Forgive me, but you're not very good at whatever you're trying to do.

[–] FlowVoid@midwest.social 1 points 1 year ago* (last edited 1 year ago) (1 children)

I already replied to them.

Both of you are trying to argue that opiate addicts deserve more leniency than other types of addicts, but I don't think you've made your point well at all.

In fact, some of the arguments seem exactly backwards. For example, opiates are more highly regulated than alcohol, which implies we should be less tolerant of accidental deaths causes by opiates.

[–] ConstableJelly@beehaw.org 3 points 1 year ago (1 children)

It's not "leniency." You're still acting like there's one available response and you either slide it up or slide it down, but that's transparently untrue. This concept is at the core of this entire discussion and the fact you keep ignoring it indicates you're here to troll, not engage.

I'm out 🫡

[–] FlowVoid@midwest.social 1 points 1 year ago

I could've sworn you were arguing against the "heavy hammer of justice". But if you aren't actually calling for leniency then we agree: these particular parents deserve to be charged, and addicts of all types deserve more systemic support.

[–] reverendsteveii@beehaw.org 16 points 1 year ago

Yes I absolutely am, because it won't help kids any at all. This model we follow where we wait until someone dies and then swoop in, designate someone else to be responsible and then hurt that person as much as possible just doesn't work. In fifty years it has not helped one addict get clean, it hasn't prevented one person becoming an addict, and it hadn't stopped one overdose death. We've doubled down so hard on this that there are people doing life for simple possession of marijuana. If this was a good idea that worked it would have had some measurable impact by now, but the numbers say that things are getting exponentially worse. I've buried 5 close friends and family members due to addiction. I'm sick of doing the same stupid thing over and over again and then when it inevitably doesn't work just doubling down again.

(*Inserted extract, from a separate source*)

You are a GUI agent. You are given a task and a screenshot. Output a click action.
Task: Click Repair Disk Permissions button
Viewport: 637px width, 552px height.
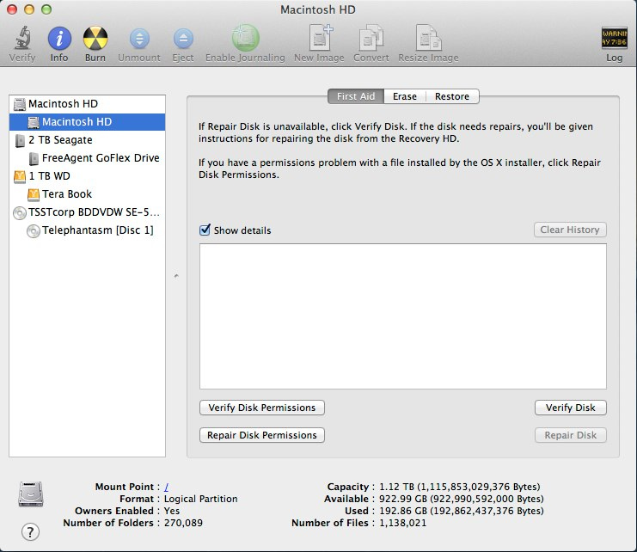tap(262, 435)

[–] downpunxx@kbin.social 4 points 1 year ago

sounds entirely appropriate, and necessary

[–] Pratai@lemmy.ca 2 points 1 year ago

As it should be

[–] autotldr@lemmings.world 1 points 1 year ago

🤖 I'm a bot that provides automatic summaries for articles:

Click here to see the summarySANTA ROSA, Calif. (AP) — Madison Bernard climbed into bed before dawn with her toddler, Charlotte, who was asleep next to a nightstand strewn with straws, burned tinfoil and a white powder.

Some 20 states have so-called “drug-induced homicide” laws, which allow prosecutors to press murder or manslaughter charges against anyone who supplies or exposes a person to drugs causing a fatal overdose.

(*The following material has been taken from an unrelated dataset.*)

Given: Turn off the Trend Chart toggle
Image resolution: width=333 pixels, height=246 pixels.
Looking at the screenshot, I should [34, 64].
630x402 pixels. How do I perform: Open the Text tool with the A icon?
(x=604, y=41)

“These are tragic cases because drug addiction has destroyed a precious life and the parents face the consequences of their reckless actions,” said Charlie Smith, the top prosecutor in Frederick County, Maryland, and president of the National District Attorneys Association.

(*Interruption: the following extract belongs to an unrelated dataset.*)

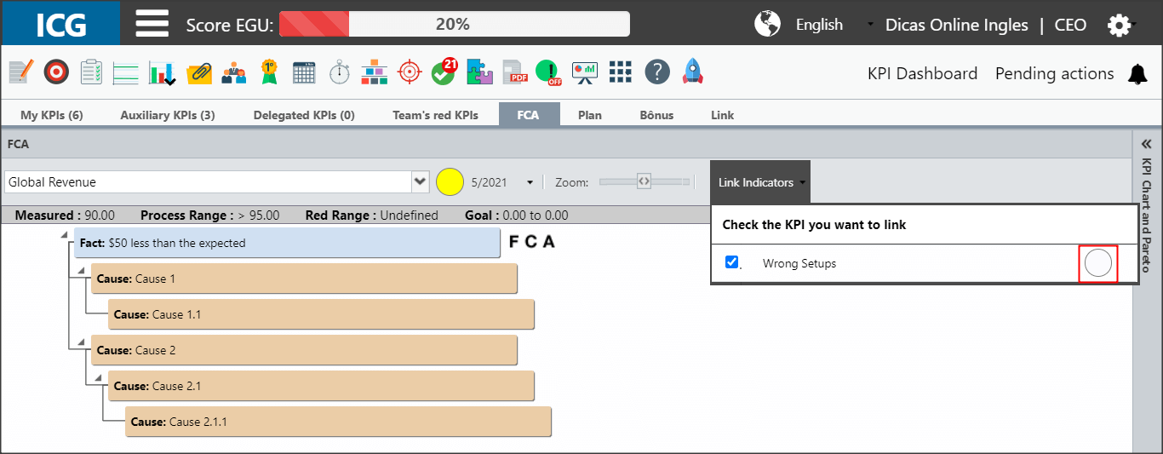Open the Link Indicators dropdown
This screenshot has width=1163, height=454.
coord(760,182)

The National District Attorneys Association doesn’t track how many parents have been charged for exposing their children to fentanyl, but news reports and interviews with prosecutors show such cases have been on the rise since the onset of the pandemic.

In Sonoma County, where Charlotte slept with her mom in a messy apartment in Santa Rosa, first responders testified at a preliminary hearing that they found fentanyl in powder form on a nightstand next to the bed.

A judge is expected to set a trial date at a Sept. 11 hearing for Charlotte’s mother, Bernard, who woke up to find her daughter struggling to breathe, and her father, Evan Frostick.